Toxic effects of T i O 2 nanoparticles in primary cultured rat sertoli cells are mediated via a dysregulated C a 2+ / PKC /p38 MAPK / NF ‐κ B cascade

Although numerous studies have demonstrated that titanium dioxide nanoparticles (TiO 2 NPs) can be accumulated in various animal organs and can cause toxicity, there is currently only limited data regarding reproductive toxicity especially on the toxic mechanisms of TiO 2 NPs in Sertoli cells. In order to investigate the mechanism of reproductive toxicity, primary cultured rat Sertoli cells were exposed to 5, 15, or 30 μg/mL TiO 2 NPs for 24 h, and TiO 2 NPs internalization, expression of PKC (p‐PKC) and p38 MAPK (p‐p38 MAPK) as well as calcium homeostasis were examined. Our findings demonstrated that TiO 2 NPs crossed the membrane into the cytoplasm or nucleus, and significantly suppressed cell viability of primary cultured rat Sertoli cells in a concentration‐dependent manner.
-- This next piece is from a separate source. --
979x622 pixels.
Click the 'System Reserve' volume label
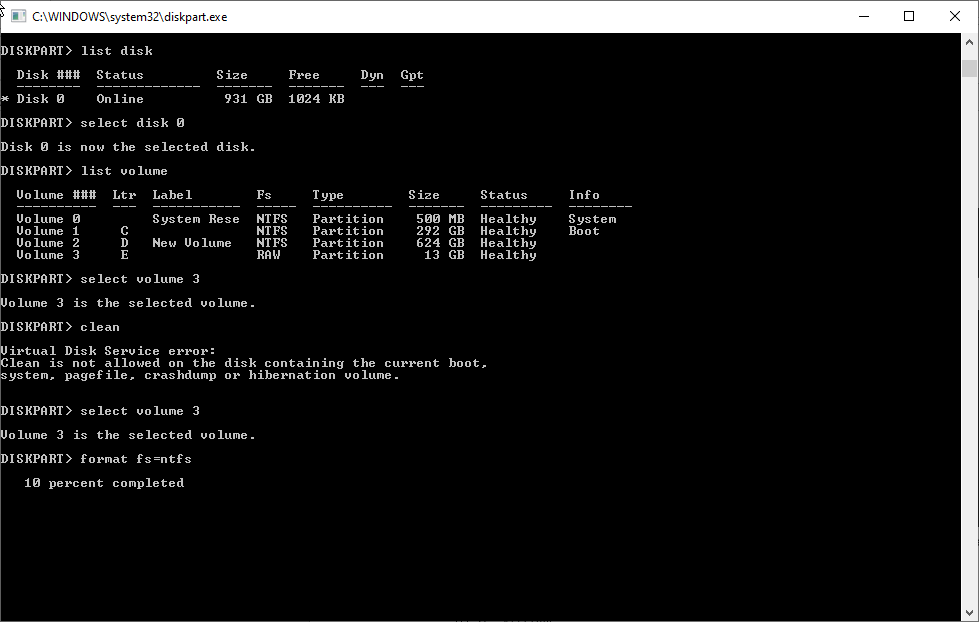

Furthermore, immunological dysfunction caused by TiO 2 NPs was involved in the increased expression of NF‐κB, TNF‐α, and IL‐1β, and decreased IκB expression. TiO 2 NPs significantly decreased Ca 2+ ‐ATPase and Ca 2+ /Mg 2+ ‐ATPase activity and enhanced intracellular Ca 2+ levels, and up‐regulated the expression of p‐PKC and p‐p38 MAPK in a dose‐dependent manner in primary cultured rat Sertoli cells. Taken together, these findings indicate that TiO 2 NPs may induce immunological dysfunction of primary cultured rat Sertoli cells by stimulating the Ca 2+ /PKC/p38 MAPK cascade, which triggers NF‐κB activation and ultimately induces the expression of inflammatory cytokines in primary cultured rat Sertoli cells. © 2017 Wiley Periodicals, Inc. J Biomed Mater Res Part A: 105A: 1374–1382, 2017.